Caos treni tra Calabria e Sicilia, associazioni consumatori insorgono: “Trenitalia rimborsi i viaggiatori”

COSENZA – Il giorno dopo il caos treni nel sud Italia, dovuto al combinato disposto di incendio e maltempo, le associazioni dei consumatori alzano la voce e chiedono a Trenitalia di risarcire i viaggiatori. Quello appena trascorso è stato un weekend infernale sulle ferrovie italiane. La circolazione dei treni è andata in tilt tra Sicilia e Calabria a causa di un incendio divampato nella serata di sabato 23 febbraio sui binari a Paola, in provincia di Cosenza. I treni sono rimasti fermi per ore anche tra Siracusa e Augusta, in Sicilia, a causa del maltempo: i rami divelti dal vento sono finiti sulla linea elettrica, causando guasti e rendendo impossibile la percorrenza. Alcuni convogli diretti a Roma Termini e Milano Centrale hanno accumulato ritardi fino a 13 ore.

Il presidente nazionale dell’Unione per la difesa dei consumatori (Udicon), Denis Nesci, in una nota denuncia: “Abbiamo coscienza del fatto che quello che si è creato è stato causato dal maltempo, ma non possiamo accettare che ci siano queste condizioni nel 2019 per ciò che riguarda il traffico ferroviario: ore di ritardi, peraltro con una grande certezza, la maggior parte dei disagi hanno una precisa localizzazione, la Calabria”. “Ma ciò che ci ha colpito – prosegue Nesci – non sono solo i ritardi, ma il modo in cui Trenitalia si è dimostrata inappropriata a gestire una situazione come quella che si è verificata ieri, abbandonando di fatto gli utenti a loro stessi”. E conclude: “Adesso il tutto si risolverà con il meraviglioso rimborso del 50% per ritardi oltre i 120 minuti? Ci aspettiamo un comportamento ben diverso da Trenitalia”.
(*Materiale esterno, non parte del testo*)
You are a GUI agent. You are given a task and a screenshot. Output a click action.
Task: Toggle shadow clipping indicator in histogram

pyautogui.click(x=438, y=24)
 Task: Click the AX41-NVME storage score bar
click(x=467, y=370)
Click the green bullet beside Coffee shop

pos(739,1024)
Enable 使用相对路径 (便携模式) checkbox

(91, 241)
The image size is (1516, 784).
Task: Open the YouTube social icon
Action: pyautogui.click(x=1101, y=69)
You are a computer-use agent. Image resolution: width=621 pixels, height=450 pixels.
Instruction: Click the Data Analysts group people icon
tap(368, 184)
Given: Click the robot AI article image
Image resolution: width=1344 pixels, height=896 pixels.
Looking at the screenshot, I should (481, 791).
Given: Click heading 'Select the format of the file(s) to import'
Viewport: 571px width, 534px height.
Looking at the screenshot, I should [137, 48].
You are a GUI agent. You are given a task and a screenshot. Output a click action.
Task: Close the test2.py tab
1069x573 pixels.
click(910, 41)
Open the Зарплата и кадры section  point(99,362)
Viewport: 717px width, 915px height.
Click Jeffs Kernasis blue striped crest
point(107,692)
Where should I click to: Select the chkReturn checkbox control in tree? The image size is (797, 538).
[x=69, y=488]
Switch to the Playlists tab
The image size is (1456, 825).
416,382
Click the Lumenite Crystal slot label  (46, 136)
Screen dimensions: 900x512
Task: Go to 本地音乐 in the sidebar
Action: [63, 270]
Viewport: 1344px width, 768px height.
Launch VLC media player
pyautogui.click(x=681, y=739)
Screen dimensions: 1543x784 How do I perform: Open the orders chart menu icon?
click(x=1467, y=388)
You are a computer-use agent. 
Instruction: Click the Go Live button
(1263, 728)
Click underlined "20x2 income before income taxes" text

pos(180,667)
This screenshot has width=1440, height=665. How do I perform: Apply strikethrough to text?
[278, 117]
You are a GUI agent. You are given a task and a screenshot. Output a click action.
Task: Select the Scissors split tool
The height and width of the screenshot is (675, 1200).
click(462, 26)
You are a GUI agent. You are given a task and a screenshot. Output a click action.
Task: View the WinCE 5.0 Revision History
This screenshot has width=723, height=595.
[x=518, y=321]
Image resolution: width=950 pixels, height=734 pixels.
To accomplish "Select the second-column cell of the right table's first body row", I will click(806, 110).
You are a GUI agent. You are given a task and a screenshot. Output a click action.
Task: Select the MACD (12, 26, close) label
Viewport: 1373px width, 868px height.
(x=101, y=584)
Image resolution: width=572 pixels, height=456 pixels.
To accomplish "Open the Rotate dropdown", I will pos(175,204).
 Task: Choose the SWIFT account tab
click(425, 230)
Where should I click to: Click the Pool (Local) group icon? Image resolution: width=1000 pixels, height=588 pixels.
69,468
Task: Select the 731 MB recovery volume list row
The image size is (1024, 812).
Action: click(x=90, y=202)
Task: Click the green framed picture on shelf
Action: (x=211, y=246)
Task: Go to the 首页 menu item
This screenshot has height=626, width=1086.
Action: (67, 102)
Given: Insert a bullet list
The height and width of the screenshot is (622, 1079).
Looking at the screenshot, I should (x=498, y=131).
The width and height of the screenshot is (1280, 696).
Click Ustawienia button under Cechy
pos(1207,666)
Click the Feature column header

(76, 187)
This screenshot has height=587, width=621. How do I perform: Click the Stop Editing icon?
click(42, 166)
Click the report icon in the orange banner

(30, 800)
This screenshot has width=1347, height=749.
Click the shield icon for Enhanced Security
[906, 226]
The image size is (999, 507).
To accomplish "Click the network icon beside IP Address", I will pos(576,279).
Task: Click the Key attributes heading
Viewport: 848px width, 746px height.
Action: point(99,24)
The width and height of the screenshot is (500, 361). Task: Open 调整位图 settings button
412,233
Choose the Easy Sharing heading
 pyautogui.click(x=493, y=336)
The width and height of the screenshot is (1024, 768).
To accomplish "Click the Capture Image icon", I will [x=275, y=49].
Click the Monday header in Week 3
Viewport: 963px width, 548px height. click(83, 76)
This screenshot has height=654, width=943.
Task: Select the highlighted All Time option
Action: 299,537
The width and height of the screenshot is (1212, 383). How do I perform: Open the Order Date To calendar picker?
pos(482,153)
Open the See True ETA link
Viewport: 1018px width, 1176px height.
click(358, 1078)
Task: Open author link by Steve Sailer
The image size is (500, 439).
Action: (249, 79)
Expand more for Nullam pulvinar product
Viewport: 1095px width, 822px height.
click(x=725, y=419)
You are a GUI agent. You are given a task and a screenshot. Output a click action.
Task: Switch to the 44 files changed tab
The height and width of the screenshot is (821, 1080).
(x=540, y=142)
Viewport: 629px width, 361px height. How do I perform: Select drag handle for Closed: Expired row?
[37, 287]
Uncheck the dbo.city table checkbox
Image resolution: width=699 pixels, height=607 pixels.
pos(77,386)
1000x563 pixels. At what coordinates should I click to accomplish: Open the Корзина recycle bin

Dal canto suo Trenitalia aveva invece fin da subito fatto sapere di aver messo in campo circa 600 tra tecnici di Rfi e addetti all’assistenza di Trenitalia per far fronte ai pesanti disagi. Trenitalia ha disposto il rimborso integrale del biglietto per i viaggiatori a bordo dei treni a lunga percorrenza (InterCity e Frecce). I treni regionali sono stati sostituiti con 15 bus mentre 25 bus sono stati impiegati per trasportare i passeggeri dei treni a lunga percorrenza.